Start of Selected text

Assisted dying becomes operations on November 7
More than enough sheep…
Euthanasia becomes operational in New Zealand on November 7, but there are fears that the government may not be able to find enough acquiescent doctors. Based on experience across the Tasman in the Australian state of Victoria, 1100 people are expected to request euthanasia and about a third of those would carry through.
However, according to a report from Radio New Zealand, “the demand for assisted dying will have to be met by a workforce overwhelmingly opposed to being involved and a health system some doctors say is already struggling with a lack of resources.” It is the biggest challenge in setting up “assisted dying”, says the country’s chief medical officer.
According to a Ministry of Health survey, only 10% of doctors are “definitely willing”. Another 20% are “possibly willing”.
This means that willing doctors may have to travel around the country to provide the service.
Those doctors who are willing may have to travel around the countryside administering euthanasia.

End of Selected text

_Task instructions_
a) In the article on assisted dying in New Zealand, what share of doctors in the Ministry of Health survey said they were "definitely willing"?
b) Extend the article on assisted dying in New Zealand, picking up after its last sentence.

Start of Entries supplied

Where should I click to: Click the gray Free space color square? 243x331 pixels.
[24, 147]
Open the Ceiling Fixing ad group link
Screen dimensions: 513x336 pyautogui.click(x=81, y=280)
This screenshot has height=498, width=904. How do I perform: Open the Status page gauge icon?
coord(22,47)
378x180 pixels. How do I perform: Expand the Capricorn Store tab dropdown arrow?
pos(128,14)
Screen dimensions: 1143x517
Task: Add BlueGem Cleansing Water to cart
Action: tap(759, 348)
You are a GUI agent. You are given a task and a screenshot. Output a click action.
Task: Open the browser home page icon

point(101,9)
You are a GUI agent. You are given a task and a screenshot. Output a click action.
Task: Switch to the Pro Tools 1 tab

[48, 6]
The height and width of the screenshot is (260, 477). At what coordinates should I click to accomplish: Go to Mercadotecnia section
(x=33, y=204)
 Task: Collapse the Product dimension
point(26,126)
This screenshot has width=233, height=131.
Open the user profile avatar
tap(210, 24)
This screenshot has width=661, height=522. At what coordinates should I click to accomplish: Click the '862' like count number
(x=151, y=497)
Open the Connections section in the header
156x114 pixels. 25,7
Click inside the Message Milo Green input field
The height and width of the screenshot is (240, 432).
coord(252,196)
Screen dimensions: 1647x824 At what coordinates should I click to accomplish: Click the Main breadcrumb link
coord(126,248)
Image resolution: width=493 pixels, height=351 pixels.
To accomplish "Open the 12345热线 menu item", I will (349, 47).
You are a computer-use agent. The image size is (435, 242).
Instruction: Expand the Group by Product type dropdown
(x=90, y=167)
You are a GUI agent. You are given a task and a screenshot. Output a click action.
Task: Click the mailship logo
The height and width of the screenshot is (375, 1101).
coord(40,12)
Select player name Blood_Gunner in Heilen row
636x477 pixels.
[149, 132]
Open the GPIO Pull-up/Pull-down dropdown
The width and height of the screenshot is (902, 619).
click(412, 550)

End of Entries supplied

_Replies_
a) 10%

b)
End of Life Choice Society president Mary Panko disagrees with this gloomy forecast. “I think that it will start slow and … will gradually increase as everybody gets used to this. It's no longer an outlandish idea but a way of taking control of your own life and your own death.”
She added that euthanasia could be cost-saving. “If you're in hospital and in the last six months of your life receiving high-level medical attention, that is going to be costing the country,” she said. “We are not proposing this as a cost-saving measure … but we are saying that it's not going to be any more expensive.”
According to the Ministry of Health euthanasia will probably be a free and publicly funded service, although the Government has yet to confirm this.